インターネットをさまよいながら、いい記事を見つけると、これはぜひ多くの人に紹介しようと思うのだが、別の記事に出会って、こちらを先にしようと思っているうちに、前の記事を忘れっぱなしにすることがある。
以下に転載する「独りファシズム」の記事は、いつもながらいい記事だが、緊急性の面から後回しにしていたものである。何しろ、今はTPPという大変な問題が起こってきているのだから。
とは言っても、この記事もTPPと関係はある。つまり、日本が企業の海外移転を推進するということは、自由貿易の未来を示してもいるのである。そして、企業の海外移転、つまり技術移転をした後には、日本の第二次産業の優位性はまったくなくなるのである。私が、第一次産業に産業の比重をシフトするべきだと言っているのは、この海外移転の流れはもはや変えられないと思うからだ。
つまり、少しでも経営効率を高めようとする、個々の企業の経営努力が、全体としての日本の産業を破滅させるのである。個々の問題の解答としては正しい解が、全体としては誤った解になるという、いわゆる「合成の誤謬」が生じるのである。



(以下引用)



こんな具合に日本人社員が数十年間かけて研鑽、蓄積した技術やノンバーバルな体得的経験知までもが途上国へ怒涛のごとく流出しているわけです。一昔までは規格品の大量生産を行う安価な単純労働者を求めての海外移転でしたが、近年進出企業は設計から開発、工程管理など高度熟練技能者の育成に力を入れていますので様相は全く異なります。この10年だけをみても推計100万人分の雇用が海外流出し、つまりは100万の日本人が職能蓄積の機会損失を被り、次世代への技術伝承も壊滅的に絶たれるという重層的なエライことになっているわけです。

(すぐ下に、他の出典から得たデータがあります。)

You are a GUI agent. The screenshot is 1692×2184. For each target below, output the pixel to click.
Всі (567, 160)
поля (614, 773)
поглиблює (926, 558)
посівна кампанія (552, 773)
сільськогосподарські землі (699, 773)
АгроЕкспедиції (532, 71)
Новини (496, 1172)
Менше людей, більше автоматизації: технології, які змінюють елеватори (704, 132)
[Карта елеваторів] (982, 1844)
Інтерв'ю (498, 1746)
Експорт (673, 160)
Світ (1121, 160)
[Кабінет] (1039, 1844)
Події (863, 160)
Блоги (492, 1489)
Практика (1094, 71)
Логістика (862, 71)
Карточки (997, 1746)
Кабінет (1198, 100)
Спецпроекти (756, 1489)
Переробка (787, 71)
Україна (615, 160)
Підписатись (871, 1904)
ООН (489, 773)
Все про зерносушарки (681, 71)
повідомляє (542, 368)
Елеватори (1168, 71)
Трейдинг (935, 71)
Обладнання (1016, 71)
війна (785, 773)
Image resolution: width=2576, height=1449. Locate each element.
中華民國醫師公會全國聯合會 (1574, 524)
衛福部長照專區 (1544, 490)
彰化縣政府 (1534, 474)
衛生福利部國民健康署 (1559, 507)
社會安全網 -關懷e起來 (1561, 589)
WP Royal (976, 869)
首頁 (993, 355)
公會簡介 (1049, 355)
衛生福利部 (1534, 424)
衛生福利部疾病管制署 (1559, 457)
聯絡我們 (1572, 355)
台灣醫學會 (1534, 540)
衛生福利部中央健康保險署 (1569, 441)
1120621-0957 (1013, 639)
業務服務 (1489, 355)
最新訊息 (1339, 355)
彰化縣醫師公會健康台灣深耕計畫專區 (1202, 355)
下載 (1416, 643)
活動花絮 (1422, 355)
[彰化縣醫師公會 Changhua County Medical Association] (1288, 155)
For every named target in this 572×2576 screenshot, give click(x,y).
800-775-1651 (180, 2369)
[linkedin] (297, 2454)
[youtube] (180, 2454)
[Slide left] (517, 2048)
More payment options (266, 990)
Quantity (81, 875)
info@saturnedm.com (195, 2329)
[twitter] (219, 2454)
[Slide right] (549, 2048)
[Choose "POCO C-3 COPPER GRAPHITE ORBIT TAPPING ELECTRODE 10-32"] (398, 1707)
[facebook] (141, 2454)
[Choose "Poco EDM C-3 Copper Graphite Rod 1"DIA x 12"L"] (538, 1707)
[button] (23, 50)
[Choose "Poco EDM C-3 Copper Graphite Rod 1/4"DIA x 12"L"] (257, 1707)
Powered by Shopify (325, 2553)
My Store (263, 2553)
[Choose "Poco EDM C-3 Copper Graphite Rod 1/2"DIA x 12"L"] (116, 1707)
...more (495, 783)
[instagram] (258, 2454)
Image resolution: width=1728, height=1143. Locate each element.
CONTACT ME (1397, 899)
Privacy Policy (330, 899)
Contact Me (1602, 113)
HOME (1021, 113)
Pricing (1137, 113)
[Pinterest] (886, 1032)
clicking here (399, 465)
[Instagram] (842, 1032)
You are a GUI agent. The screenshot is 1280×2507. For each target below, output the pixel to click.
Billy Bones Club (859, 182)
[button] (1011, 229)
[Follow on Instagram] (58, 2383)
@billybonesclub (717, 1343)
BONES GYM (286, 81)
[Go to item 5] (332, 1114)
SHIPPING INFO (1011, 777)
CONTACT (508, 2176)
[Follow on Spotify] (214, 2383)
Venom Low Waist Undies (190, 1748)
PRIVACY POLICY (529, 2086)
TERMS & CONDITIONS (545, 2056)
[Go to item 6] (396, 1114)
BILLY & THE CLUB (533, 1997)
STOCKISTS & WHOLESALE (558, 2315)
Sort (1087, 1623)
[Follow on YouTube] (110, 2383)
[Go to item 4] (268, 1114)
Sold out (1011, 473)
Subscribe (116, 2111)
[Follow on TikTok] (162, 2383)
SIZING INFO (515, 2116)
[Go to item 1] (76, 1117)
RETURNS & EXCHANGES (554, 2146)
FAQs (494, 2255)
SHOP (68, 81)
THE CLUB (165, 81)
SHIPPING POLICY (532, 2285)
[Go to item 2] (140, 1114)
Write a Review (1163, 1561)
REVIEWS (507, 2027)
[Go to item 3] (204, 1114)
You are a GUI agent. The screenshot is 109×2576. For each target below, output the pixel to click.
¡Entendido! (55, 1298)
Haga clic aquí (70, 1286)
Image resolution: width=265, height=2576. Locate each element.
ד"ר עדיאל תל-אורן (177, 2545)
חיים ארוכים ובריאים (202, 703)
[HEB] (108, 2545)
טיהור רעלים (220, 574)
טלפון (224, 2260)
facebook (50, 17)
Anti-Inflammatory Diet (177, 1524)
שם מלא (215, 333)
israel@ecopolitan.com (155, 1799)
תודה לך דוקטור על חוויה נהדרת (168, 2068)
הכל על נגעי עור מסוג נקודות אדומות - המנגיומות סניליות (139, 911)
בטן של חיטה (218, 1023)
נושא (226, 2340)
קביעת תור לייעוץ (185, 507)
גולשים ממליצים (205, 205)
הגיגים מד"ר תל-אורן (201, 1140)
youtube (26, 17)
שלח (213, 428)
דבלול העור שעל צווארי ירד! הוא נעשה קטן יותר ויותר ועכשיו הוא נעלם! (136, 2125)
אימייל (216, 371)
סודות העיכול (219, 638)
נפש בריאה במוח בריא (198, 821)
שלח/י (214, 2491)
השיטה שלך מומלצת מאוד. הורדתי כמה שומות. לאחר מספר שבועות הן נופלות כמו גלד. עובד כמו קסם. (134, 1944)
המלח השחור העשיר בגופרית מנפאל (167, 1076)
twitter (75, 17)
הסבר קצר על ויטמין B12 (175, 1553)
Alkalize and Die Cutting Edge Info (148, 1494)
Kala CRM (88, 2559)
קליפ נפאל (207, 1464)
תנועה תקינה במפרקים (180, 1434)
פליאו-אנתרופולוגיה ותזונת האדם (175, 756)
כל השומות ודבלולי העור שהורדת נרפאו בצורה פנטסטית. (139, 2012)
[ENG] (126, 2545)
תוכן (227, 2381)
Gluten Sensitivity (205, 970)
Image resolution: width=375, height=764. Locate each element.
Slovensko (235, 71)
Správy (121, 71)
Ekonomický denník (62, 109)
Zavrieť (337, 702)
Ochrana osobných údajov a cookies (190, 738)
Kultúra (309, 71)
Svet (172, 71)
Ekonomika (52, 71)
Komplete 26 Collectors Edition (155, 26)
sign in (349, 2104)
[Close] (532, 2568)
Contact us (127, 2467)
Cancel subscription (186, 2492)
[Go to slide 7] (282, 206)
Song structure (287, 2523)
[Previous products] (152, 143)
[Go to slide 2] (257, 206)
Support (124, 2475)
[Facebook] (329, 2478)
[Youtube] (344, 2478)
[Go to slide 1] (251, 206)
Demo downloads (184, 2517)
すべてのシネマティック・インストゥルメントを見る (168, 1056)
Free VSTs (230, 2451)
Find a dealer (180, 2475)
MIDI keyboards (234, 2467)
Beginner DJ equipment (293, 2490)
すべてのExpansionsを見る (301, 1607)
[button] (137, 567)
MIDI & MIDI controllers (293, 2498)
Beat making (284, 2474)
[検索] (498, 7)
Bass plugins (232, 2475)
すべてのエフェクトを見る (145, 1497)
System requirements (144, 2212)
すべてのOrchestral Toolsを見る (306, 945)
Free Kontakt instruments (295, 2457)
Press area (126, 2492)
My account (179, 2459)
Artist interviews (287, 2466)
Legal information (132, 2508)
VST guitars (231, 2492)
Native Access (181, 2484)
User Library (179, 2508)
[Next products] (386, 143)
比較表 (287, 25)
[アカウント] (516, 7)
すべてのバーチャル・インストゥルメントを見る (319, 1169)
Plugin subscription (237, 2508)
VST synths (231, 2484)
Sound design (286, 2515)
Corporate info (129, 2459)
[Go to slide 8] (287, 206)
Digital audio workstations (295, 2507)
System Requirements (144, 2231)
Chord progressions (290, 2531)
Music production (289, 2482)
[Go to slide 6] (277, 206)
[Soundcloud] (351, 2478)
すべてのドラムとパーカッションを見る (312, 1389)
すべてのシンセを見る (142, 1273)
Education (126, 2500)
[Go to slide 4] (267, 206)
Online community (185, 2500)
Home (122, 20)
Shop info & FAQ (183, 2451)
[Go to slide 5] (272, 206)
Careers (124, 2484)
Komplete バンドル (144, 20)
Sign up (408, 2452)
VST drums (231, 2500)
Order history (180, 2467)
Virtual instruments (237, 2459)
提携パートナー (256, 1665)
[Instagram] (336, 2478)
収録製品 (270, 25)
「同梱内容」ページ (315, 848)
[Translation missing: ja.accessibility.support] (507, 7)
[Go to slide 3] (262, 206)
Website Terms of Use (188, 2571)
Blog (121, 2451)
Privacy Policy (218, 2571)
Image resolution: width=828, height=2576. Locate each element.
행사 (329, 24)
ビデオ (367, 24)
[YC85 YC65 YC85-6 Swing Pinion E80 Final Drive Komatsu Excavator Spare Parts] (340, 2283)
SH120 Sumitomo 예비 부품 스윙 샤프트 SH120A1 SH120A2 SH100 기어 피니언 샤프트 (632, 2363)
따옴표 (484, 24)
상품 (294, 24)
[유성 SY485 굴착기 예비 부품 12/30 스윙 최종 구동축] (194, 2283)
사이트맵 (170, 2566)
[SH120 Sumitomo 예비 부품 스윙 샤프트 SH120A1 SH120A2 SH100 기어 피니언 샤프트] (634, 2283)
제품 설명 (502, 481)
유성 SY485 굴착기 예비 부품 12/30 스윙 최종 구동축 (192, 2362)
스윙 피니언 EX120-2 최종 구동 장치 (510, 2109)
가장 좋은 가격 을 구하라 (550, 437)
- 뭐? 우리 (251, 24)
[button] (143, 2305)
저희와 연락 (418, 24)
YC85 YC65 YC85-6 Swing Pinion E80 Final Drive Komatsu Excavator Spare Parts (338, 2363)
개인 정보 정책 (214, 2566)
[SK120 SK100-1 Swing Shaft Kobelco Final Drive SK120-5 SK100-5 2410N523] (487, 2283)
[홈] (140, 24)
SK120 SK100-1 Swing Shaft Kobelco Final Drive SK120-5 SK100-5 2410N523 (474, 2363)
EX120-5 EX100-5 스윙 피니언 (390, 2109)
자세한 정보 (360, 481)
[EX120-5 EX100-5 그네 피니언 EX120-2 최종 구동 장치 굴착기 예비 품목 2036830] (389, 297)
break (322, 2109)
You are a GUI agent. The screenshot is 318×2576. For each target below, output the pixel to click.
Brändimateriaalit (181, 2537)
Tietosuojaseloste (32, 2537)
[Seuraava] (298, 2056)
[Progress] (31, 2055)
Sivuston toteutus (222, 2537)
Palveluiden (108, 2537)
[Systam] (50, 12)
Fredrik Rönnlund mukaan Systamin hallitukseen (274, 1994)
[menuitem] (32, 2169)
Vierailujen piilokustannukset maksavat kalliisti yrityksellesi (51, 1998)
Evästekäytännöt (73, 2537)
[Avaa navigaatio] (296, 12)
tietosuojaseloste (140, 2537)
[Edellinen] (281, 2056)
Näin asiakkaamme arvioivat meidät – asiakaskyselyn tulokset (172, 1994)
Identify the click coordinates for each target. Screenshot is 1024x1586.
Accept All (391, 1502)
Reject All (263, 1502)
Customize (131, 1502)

つくづくこりゃ深刻だと思ったのは、指導に赴いている技術者が口を揃えて「日本に帰ったら、もう働くところがない。」と言うことです。周知のとおり「比較優位」の原理により途上国へ生産をシフトした業態においては、いくら優秀な人材と言えども余剰人員に過ぎないわけです。またこのご時勢ですから、企業側としては駐在員を極力減らし、可能な限り現地スタッフによる低コスト体質で経営したいというのが本意で、最近では社員をいったん早期退職させた後、現地法人の社員として再雇用をする、というエゲツナイことまで行われています。いわゆる「現地採用」という労働形態で、各種保険や福利厚生の適用、退職金などもなく正社員に比べると相当に劣悪な雇用条件となります。しかし日立、NEC、ソニーなど超一流企業においてすら各社1万人規模でリストラを断行する経済環境においては、再就職の機会があるだけでもまだマシとも言えるでしょう。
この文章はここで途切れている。